Over the last 36 years, there have only been three FOMC meetings with opposite dissents, and two of those have occurred since Oct. 29, 2025. Historic division within the Fed threatens the credibility of America’s foremost financial institution — and it comes at a time when we’re witnessing a big shake-up at a prominent position.
Image source: Getty Images.
Donald Trump’s Fed chair nominee, Kevin Warsh, may open a can of worms for Wall Street
Knowing that Powell’s time as Fed chair was winding down, on Jan. 30, President Trump nominated Kevin Warsh to succeed him. Warsh will need a majority of votes in the Senate Banking Committee and U.S. Senate for appointment.
Warsh would bring experience to the position, having served on the Board of Governors of the Federal Reserve from Feb. 24, 2006, through March 31, 2011. This means he was a voting member of the FOMC before, during, and after the financial crisis and was responsible for helping guide the U.S. economy through its biggest challenge since the Great Depression.
But in other ways, Kevin Warsh is far from a slam-dunk for Wall Street.
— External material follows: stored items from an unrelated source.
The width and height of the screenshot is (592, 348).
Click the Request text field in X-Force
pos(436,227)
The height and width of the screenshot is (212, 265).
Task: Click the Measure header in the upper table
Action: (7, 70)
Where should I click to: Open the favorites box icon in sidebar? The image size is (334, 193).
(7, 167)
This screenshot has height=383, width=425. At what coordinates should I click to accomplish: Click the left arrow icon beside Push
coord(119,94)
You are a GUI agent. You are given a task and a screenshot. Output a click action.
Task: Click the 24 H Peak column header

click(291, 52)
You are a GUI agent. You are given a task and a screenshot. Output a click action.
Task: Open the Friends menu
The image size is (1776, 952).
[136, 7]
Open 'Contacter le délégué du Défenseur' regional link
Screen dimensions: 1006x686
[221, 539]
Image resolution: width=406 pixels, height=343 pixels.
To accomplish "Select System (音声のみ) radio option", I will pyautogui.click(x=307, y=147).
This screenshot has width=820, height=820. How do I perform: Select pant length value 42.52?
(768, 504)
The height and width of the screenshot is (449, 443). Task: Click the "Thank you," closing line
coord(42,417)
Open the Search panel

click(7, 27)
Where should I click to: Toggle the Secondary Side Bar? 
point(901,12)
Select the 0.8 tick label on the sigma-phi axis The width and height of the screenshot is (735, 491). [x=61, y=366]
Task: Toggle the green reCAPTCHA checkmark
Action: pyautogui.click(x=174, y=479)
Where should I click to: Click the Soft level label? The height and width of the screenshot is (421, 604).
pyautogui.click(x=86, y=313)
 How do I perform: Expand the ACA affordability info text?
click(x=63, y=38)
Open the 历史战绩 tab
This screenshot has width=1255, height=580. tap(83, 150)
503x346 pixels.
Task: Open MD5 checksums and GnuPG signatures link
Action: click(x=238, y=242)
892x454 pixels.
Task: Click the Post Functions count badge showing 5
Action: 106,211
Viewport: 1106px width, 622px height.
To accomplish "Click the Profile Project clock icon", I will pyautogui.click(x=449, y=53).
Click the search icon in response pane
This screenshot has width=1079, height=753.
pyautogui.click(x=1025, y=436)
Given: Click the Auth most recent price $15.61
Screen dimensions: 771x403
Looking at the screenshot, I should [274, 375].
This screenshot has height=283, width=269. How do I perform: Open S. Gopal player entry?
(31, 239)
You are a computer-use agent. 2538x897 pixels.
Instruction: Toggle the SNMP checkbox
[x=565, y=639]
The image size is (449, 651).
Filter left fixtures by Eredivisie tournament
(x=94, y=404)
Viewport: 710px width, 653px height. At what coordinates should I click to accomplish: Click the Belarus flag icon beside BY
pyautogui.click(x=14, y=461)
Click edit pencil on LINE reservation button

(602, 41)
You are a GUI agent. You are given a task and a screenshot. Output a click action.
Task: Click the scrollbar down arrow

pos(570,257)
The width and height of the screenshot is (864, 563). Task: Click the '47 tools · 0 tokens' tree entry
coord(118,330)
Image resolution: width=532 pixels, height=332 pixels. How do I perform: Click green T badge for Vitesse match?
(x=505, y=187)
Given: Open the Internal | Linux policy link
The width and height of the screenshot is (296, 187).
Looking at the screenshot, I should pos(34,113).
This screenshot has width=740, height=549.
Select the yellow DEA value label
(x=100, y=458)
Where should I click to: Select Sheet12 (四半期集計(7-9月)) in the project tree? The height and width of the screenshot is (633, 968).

For instance, Warsh’s voting record during his previous five-year tenure raises concerns for a historically expensive stock market. Throughout the financial crisis, his commentary and voting record consistently favored price stability over concerns about unemployment. Favoring higher interest rates to keep inflation low earned Warsh the “hawk” label.
“If Trump wants someone easy on inflation, he got the wrong guy in Kevin Warsh.”@AnnaEconomist pic.twitter.com/FGMfeSqHpU
— Daily Chartbook (@dailychartbook) January 31, 2026
While some consumers might appreciate his stance on inflation, Wall Street is likely to be less enthused. Investors are expecting the Fed’s rate-easing cycle to continue at some point in 2026. If Warsh brings his hawkish stance to the party, it would throw a potential monkey wrench into rate-easing expectations.
Additionally, Trump’s Fed chair nominee has criticized the Fed’s aggressive balance sheet expansion in the wake of the Great Recession. Between August 2008 and March 2022, the Fed’s balance sheet — comprised mainly of U.S. Treasury bonds and mortgage-backed securities (MBSs) — grew tenfold to nearly $9 trillion. As of March 2, 2026, the Fed’s balance sheet topped $6.6 trillion.
Warsh believes in a hands-off approach to policymaking, whereby the Fed meaningfully deleverages its balance sheet and takes a passive role in the market. The problem is that selling Treasury bonds and MBSs would be expected to increase borrowing costs, including mortgage rates. Since bond yields and prices are inversely related, selling bonds would drive down prices and push up yields, thereby lifting borrowing costs.
In other words, a pricey stock market looking for lower borrowing costs to stimulate growth could be completely derailed by Kevin Warsh’s desire to have the Fed be a passive market participant.
Yes, the Iran war and Trump’s tariff and trade policy regularly make headlines — but they’re a potentially secondary concern for the Dow Jones Industrial Average, S&P 500, and Nasdaq Composite when compared to the impending shake-up at the Federal Reserve.